[Wellington-pm] Perl database stuff....

Jacinta Richardson jarich at perltraining.com.au
Sun Dec 24 03:55:18 PST 2006


Andrew McMillan wrote:

> (c) In the perl you can make it "select, select, insert" as:
>  1. select the record (and fail).
>  2. select the sequence nextval
>  3. insert the row using the sequence.
> 
> Which is actually the way I would tend to do it myself because it seems
> so much cleaner to know the ID in advance and then write multiple SQL
> calls using that value.  I tend to take the (a) approach when I have
> some values that I want to 'either update or insert these values', which
> is slightly different from your question here.
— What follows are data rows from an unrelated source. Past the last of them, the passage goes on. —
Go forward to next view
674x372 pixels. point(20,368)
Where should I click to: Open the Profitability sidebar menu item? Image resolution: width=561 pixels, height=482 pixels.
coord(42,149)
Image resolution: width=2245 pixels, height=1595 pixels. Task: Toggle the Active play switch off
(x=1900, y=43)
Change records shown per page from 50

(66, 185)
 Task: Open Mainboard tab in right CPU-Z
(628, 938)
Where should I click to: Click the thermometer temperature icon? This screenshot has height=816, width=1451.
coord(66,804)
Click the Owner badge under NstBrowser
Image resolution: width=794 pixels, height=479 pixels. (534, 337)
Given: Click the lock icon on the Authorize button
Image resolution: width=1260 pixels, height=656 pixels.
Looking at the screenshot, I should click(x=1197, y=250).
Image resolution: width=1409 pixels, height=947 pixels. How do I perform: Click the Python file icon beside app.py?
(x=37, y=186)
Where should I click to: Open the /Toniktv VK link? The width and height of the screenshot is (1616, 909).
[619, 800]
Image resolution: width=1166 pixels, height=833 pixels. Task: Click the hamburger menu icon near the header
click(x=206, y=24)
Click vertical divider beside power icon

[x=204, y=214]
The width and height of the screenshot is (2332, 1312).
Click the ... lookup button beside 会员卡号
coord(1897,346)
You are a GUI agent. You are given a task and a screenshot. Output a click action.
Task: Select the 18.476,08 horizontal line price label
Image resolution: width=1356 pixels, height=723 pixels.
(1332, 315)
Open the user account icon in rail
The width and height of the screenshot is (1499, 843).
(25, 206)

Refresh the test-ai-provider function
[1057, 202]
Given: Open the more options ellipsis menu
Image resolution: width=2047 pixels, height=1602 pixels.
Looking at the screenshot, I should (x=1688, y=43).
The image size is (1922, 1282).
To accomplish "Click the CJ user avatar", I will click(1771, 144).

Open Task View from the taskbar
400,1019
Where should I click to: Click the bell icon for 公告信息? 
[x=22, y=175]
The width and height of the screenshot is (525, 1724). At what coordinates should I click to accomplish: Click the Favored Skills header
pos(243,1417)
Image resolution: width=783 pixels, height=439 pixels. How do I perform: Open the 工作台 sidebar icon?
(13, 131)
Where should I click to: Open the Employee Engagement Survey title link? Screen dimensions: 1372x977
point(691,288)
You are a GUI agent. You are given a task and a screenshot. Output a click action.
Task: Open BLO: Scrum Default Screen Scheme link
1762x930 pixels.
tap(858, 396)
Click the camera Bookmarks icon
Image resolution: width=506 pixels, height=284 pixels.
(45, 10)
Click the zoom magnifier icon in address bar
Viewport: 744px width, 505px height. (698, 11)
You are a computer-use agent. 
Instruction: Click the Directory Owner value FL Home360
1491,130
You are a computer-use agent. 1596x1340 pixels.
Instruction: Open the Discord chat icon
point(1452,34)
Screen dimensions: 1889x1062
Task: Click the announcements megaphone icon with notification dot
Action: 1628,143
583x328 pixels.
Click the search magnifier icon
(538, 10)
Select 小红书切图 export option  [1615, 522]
Make sure you're aware of how your database handles sequencing here, and also 
what requirements you have on your data.  For example, if your database does not 
increment the sequence when you merely look at it, but rather does so when it is 
used then that could cause the same sequence number to be given out to multiple 
records.  You can test this pretty easily by just doing a number of reads and 
seeing whether they're all different.

If you're using the sequence number to just ensure unique identifiers then 
that's fine.  However, if you need all numbers to exist, then you've got a 
problem again.  How do you handle the case where you select the sequence number 
successfully, but then fail to insert the row using that number?  Assuming that 
sequencing is handled correctly (incremented upon view) then you'll end up with 
holes in your numbering.

Finally, you need to know how your database handles such holes (which may also 
be caused by item deletion).  Some databases re-use missing id numbers, some 
don't.  Are you relying on id numbers to give you chronological ordering of your 
data?  If so, does it matter that item 56 might actually hit the database sooner 
than items 54 and 55 due to network congestion?

If you don't want to have to worry about this sort of thing, you may find a 
database abstraction layer to be a better solution.  For example Class::DBI 
allows you to to solve this problem with code similar to the following:

	my $object = $class->find_or_create(\%data);
	my $seq = "$object";  # assuming this seq number is the primary key

I'm sure there are equally easy solutions in DBIx::Class, Tanagram and the others.